Go through the records below and return each line that has "dropdown" in it.
★ ★ ★
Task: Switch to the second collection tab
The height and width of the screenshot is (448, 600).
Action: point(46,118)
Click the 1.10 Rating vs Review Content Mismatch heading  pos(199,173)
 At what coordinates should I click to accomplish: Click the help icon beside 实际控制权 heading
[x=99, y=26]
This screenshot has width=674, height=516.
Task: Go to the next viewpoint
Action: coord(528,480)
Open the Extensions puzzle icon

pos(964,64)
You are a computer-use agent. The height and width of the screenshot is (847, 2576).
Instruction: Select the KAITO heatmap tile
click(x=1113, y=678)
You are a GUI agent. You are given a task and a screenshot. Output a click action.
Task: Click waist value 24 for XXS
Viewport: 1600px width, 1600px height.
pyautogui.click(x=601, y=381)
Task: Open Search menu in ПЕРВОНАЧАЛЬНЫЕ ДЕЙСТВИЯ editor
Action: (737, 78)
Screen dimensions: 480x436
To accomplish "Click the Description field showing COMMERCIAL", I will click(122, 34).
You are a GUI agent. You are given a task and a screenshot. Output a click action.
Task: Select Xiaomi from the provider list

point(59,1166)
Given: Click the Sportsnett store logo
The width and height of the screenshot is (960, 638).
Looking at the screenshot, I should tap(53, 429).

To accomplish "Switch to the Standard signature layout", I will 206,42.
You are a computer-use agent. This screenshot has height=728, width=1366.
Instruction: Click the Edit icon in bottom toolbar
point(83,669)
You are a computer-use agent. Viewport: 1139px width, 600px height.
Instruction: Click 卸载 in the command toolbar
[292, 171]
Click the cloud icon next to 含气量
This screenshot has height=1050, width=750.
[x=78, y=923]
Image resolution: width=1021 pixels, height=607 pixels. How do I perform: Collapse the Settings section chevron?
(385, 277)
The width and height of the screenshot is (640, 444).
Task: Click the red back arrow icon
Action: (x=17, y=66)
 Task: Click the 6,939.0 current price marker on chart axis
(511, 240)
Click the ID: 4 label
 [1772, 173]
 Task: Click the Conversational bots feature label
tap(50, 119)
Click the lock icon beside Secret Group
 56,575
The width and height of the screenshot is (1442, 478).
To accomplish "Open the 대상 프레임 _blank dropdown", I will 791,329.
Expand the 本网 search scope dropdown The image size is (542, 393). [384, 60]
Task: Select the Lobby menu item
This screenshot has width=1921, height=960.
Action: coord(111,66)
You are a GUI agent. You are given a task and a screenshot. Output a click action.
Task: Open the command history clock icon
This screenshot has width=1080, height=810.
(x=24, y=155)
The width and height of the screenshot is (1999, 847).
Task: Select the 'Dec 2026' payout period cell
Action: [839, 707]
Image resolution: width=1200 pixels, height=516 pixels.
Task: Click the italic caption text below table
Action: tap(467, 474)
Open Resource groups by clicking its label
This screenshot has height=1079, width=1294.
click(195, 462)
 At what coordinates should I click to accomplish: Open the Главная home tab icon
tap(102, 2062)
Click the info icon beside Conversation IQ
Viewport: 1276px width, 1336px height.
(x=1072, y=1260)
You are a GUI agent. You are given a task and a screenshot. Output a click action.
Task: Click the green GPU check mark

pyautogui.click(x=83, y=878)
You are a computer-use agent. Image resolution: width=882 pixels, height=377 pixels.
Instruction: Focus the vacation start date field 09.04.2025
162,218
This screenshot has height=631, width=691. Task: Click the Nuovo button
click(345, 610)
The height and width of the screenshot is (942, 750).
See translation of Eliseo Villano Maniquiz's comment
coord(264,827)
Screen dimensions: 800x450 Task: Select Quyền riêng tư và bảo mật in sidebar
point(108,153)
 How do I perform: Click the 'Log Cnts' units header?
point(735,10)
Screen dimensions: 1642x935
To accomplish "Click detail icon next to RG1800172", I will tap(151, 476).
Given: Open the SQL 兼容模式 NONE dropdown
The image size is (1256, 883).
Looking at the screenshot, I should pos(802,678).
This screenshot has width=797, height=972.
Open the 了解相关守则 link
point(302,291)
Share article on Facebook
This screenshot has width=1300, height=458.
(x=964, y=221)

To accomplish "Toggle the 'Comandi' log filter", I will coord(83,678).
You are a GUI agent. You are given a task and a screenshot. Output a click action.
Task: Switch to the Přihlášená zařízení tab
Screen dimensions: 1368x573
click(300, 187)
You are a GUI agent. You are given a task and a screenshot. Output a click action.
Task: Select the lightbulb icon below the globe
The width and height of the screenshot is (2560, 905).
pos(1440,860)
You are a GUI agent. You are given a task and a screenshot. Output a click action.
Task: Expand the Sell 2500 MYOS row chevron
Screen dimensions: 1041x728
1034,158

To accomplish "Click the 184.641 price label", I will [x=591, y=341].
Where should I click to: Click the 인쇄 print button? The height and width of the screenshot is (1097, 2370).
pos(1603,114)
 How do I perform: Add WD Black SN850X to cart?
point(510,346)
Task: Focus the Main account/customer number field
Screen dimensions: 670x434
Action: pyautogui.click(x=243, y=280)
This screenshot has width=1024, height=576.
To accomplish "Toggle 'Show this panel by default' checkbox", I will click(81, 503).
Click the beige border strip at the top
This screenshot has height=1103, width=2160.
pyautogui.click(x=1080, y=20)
★ ★ ★
- Result of the task:
To accomplish "Open the 대상 프레임 _blank dropdown", I will 791,329.
Expand the 本网 search scope dropdown The image size is (542, 393). [384, 60]
Given: Open the SQL 兼容模式 NONE dropdown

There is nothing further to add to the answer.